For over three years, President Vladimir Putin had kept Russia inside the OPEC+ coalition, allying with Saudi Arabia and the other members of the Organization of Petroleum Exporting Countries to curb oil production and support prices. On top of helping Russia’s treasury – energy exports are the largest source of state revenue – the alliance brought foreign policy gains, creating a bond with Saudi Arabia’s new leader, Crown Prince Mohammed bin Salman.

But the OPEC+ deal also aided America’s shale industry and Russia was increasingly angry with the Trump administration’s willingness to employ energy as a political and economic tool. It was especially irked by the U.S.’s use of sanctions to prevent the completion of a pipeline linking Siberia’s gas fields with Germany, known as Nord Stream 2. The White House has also targeted the Venezuelan businessof Russia’s state-oil producer Rosneft.

“The Kremlin has decided to sacrifice OPEC+ to stop U.S. shale producers and punish the U.S. for messing with Nord Stream 2,” said Alexander Dynkin, president of the Institute of World Economy and International Relations in Moscow, a state-run think tank. “Of course, to upset Saudi Arabia could be a risky thing, but this is Russia’s strategy at the moment – flexible geometry of interests.”

The First No

The OPEC+ deal had never been popular with many in the Russian oil industry, who resented having to hold back investments in new and potentially profitable projects. In particular, Igor Sechin, the powerful boss of Rosneft and a long-time Putin ally, lobbied against the curbs, according to people familiar with the matter, who asked not to be identified discussing private conversations.

The Kremlin was also disappointed the alliance with Riyadh hadn’t yielded major Saudi investments in Russia.

For several months, Novak and his team had been telling Saudi officials they liked being in the OPEC+ alliance but were reluctant to deepen production cuts, according to people familiar with the relationship. At the last OPEC meeting in December, Russia negotiated a position that allowed it to keep production fairly steady while Saudi Arabia shouldered big reductions.

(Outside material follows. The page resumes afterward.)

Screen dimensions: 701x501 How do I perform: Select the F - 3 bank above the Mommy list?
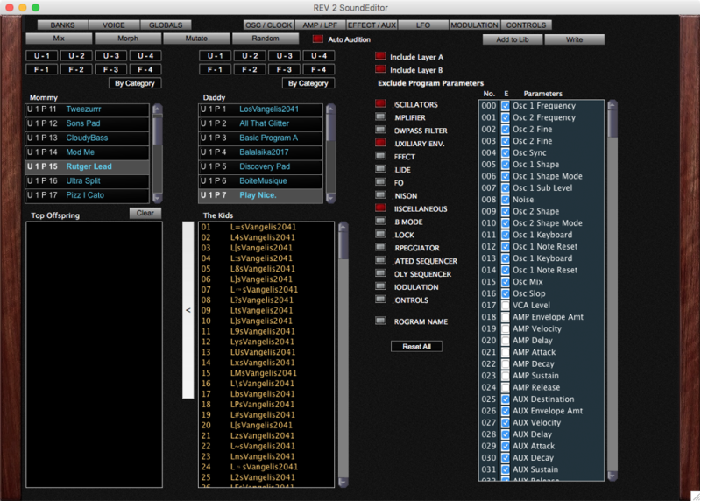pyautogui.click(x=111, y=69)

When the coronavirus started devastating Chinese economic activity in early February – cutting oil demand in Saudi Arabia’s biggest customer by 20% — Prince Abdulaziz tried to convince Novak that they should call an early OPEC+ meeting in response to cutback supply. Novak said no. The Saudi king and Putin spoke by phone ­­– it didn’t help.

As the virus spread and analysts forecast the worst year for oil demand since the global financial crisis, the Saudi camp was hopeful Moscow could be won round at the next scheduled OPEC meeting in early March. The Russians didn’t rule out deepening cuts, but kept making the point that shale producers should be made to share the pain.

Putin, who has been the final arbiter of Russia’s OPEC+ policy since the alliance started in 2016, met oil Russian producers and key ministers last Sunday. Russia’s approach was that shale producers should share the pain caused by the drop in demand, cutting U.S. oil production, according to someone who attended.